▸ Tâches:
1. Selon le texte sur la division du peuple palestinien, quelles sont les deux mini-capitales où règne une classe dirigeante locale ?
2. Poursuivez le texte sur la division du peuple palestinien après sa dernière phrase.

Coupé en deux entités qui se haïssent mutuellement, le peuple palestinien collabore effectivement avec ce rêve sioniste. Au lieu de s’unir contre un occupant largement supérieur, ils se sapent réciproquement. Dans deux mini-capitales, Ramallah et Gaza, règne maintenant une classe dirigeante locale qui a un intérêt particulier à saboter l’unité nationale. Au lieu de s’unir contre Israël, ils se détestent et se battent entre eux. Couper la petite nation palestinienne en deux encore plus petites entités mutuellement hostiles, toutes deux impuissantes contre Israël, est un acte de suicide politique.
Benjamin Netanyahou n’a pas la réputation d’un érudit classique, mais il a adopté la maxime romaine Divide et Impera, diviser pour régner.

▸ Entrées pour repérer du texte et des éléments:
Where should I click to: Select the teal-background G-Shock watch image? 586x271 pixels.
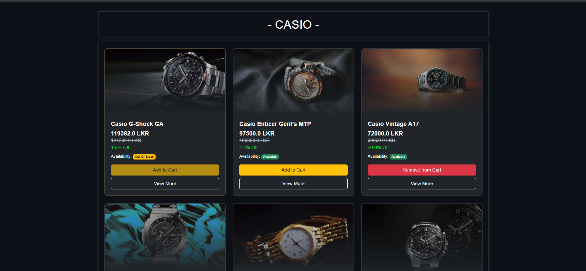[x=165, y=237]
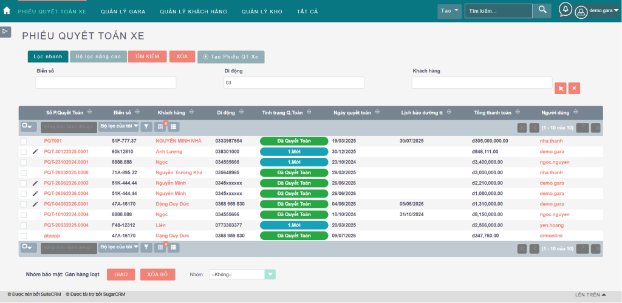The image size is (622, 303).
Task: Tick the checkbox for PQT001
Action: [24, 141]
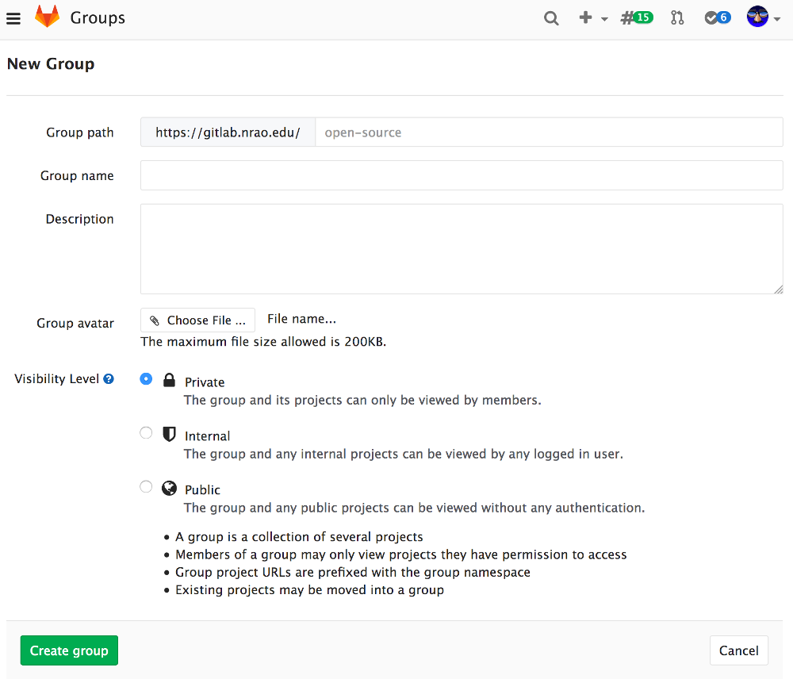Click the Description text area

(x=462, y=249)
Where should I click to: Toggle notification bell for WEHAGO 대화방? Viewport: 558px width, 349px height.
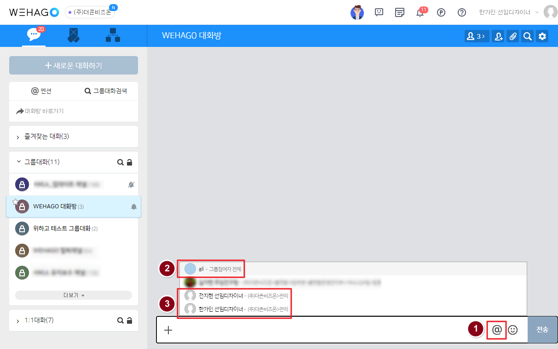click(134, 207)
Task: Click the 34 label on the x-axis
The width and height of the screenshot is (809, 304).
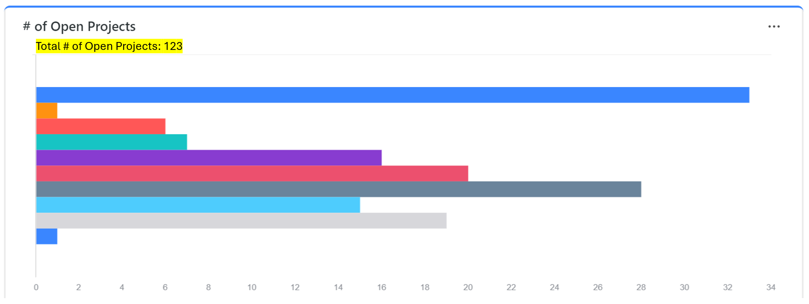Action: 771,287
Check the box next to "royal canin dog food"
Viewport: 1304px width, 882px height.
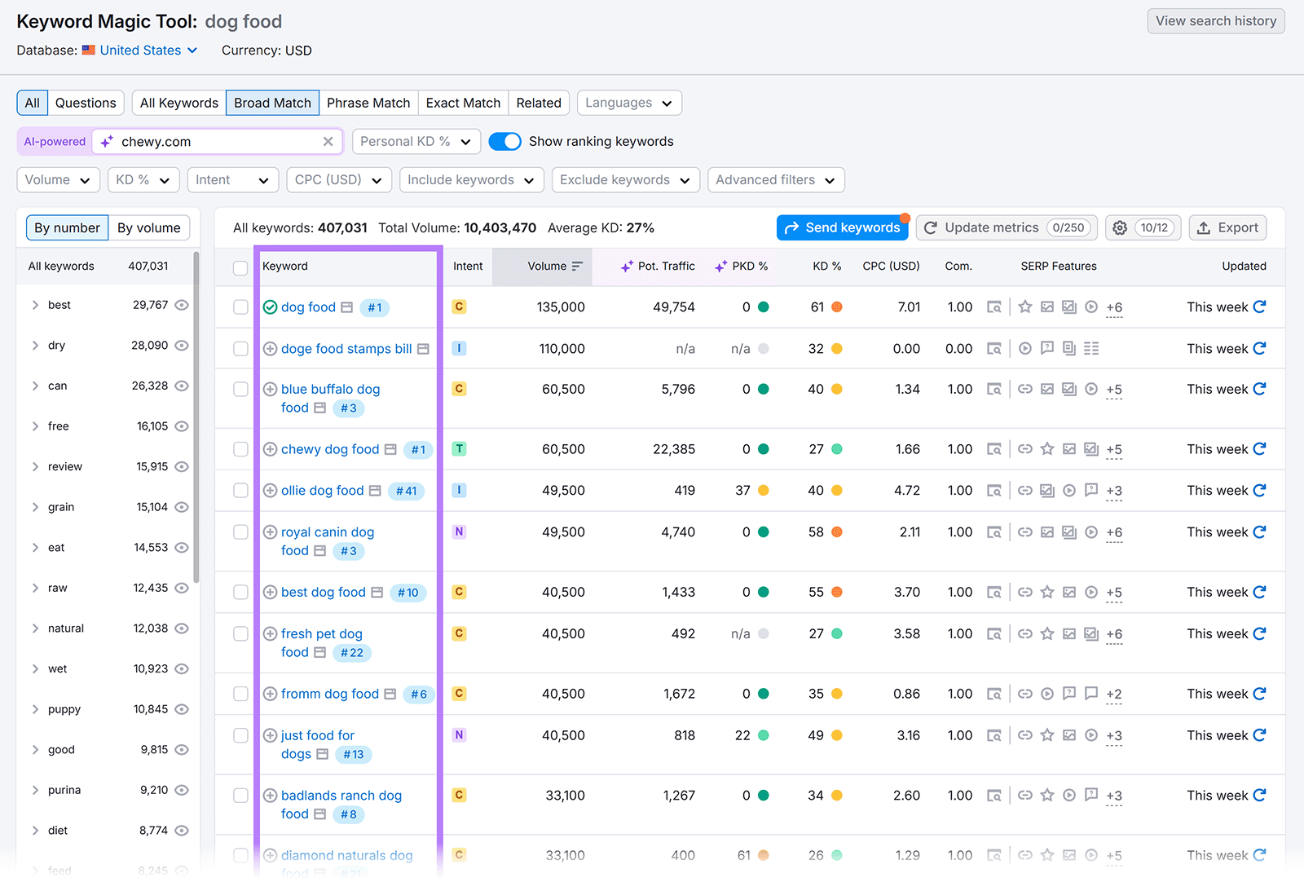click(240, 531)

▸ Réponses:
1. Ramallah et Gaza.

2.
Le principal (et peut-être le seul) objectif de sa politique est d’étendre l’emprise d’Israël, en tant qu’ « État-nation du peuple juif », sur tout Eretz Israël, la terre historique de Palestine. Ceci signifie gouverner toute la Cisjordanie et la couvrir de colonies juives, tout en déniant tout droit civil à ses plus de 2,5 millions d’habitants arabes.
Jérusalem-Est, avec ses 300.000 habitants arabes, a déjà été formellement annexée à Israël, sans donner à ces derniers la citoyenneté israélienne ou le droit de participer aux élections législatives.
Cela laisse la bande de Gaza, une minuscule enclave peuplée de plus de 1.800.000 habitants, la plupart descendants de réfugiés venant de ce qui est devenu Israël. La dernière chose au monde que Netanyahou veuille est de les inclure, eux aussi, dans l’imperium israélien.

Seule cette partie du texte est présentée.